How to prove that $\lim(\underset{k\rightarrow\infty}{\lim}(\cos(|n!\pi x|)^{2k}))=\chi_\mathbb{Q}$ [duplicate]
Possible Duplicate:
How is this called? Rationals and irrationals
Please help me prove, that $$\underset{n\rightarrow\infty}{\lim}\left(\underset{k\rightarrow\infty}{\lim}(\cos(|n!\pi x|)^{2k})\right)=\begin{cases} 1 & \iff x\in\mathbb{Q}\\ 0 & \iff x\notin\mathbb{Q} \end{cases}$$
Seems very complicated, but it's on calc I. I've tried use series expansions of cos, but it don't lead to answer.
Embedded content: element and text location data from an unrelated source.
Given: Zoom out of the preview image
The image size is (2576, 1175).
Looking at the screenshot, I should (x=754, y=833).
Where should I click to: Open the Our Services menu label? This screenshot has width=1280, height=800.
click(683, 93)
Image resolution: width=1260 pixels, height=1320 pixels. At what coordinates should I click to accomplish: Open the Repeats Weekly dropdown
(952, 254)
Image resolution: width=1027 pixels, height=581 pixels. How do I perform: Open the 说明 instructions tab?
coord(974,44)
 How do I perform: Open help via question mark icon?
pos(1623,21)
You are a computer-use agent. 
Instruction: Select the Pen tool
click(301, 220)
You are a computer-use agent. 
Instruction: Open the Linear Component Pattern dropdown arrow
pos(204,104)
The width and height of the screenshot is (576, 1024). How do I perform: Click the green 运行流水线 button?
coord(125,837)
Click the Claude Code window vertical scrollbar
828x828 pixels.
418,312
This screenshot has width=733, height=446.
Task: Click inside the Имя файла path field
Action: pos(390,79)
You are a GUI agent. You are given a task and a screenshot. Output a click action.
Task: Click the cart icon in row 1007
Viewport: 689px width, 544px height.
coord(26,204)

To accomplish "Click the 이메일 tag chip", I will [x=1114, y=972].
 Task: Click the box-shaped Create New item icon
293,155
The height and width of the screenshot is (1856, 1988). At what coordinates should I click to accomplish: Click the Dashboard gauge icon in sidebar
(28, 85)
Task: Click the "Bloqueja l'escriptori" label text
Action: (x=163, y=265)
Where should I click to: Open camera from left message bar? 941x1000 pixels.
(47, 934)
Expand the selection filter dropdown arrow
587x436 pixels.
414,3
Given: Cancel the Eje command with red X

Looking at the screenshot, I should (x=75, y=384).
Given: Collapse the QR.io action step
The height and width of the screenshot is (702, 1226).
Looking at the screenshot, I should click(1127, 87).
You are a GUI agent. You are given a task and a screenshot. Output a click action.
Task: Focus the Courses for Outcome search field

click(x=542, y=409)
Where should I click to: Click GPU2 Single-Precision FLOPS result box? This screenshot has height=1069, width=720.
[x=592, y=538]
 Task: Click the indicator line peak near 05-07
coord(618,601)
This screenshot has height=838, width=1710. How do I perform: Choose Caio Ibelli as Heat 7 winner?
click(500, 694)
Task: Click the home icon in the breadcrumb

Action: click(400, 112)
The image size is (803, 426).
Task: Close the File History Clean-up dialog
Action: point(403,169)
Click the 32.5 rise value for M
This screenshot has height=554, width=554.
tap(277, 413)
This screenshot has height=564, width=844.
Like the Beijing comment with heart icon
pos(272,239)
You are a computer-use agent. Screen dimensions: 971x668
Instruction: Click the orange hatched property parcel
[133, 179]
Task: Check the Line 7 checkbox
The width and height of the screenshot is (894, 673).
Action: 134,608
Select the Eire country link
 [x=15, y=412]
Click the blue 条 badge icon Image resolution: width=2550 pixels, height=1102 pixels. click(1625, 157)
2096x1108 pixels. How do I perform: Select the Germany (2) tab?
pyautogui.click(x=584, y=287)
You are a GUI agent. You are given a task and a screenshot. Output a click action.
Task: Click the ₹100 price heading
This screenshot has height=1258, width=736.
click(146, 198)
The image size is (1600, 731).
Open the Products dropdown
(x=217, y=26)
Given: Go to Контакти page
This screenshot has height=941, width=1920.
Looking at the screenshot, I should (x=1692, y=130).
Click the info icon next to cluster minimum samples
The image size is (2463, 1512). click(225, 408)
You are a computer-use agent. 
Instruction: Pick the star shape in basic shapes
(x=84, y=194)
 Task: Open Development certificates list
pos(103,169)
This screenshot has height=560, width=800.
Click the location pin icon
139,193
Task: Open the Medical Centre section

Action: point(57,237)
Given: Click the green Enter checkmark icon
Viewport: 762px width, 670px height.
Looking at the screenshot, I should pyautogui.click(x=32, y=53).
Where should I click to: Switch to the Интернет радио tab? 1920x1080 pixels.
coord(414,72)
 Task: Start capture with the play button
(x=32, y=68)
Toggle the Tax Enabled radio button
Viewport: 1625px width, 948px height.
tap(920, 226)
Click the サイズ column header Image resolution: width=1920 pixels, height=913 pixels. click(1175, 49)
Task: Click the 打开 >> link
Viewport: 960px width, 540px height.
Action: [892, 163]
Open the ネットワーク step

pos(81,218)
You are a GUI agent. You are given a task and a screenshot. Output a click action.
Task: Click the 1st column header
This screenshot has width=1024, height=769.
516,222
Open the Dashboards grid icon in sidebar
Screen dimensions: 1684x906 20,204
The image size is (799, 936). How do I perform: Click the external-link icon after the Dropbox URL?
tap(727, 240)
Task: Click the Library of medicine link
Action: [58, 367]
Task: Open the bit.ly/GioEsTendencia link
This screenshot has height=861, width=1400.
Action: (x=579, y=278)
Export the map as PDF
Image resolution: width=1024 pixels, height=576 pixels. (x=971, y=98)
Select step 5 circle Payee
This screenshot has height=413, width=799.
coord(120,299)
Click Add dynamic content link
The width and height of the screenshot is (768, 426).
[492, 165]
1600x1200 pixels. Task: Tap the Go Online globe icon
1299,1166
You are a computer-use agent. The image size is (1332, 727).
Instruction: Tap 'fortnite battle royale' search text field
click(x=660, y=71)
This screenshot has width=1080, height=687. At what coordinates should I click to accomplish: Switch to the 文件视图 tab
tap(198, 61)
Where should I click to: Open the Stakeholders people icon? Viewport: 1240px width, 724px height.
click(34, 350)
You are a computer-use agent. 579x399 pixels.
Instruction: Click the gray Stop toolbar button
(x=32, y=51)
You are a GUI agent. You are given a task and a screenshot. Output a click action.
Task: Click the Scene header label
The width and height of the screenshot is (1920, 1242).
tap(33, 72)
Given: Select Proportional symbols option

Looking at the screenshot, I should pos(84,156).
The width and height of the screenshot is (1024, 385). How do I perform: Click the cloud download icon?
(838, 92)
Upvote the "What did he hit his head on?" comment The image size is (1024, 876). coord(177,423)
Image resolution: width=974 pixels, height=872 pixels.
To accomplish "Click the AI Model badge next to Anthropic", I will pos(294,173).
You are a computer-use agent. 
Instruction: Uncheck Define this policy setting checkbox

Thanks in advance!
Edit
Please don't use too much advanced techniques.
Baby Rudin has this as an example.
Hint: Show that if $x \in \mathbb{Q}$, then there exists some $N$ such that for $n > N$, $n! \pi x$ is an integer multiple of $2\pi$. Conclude that it tends to 1.
Show that if $x \not \in \mathbb{Q}$, then $\lim_{k\rightarrow \infty} [\cos (n! \pi x)]^{2k} = 0$.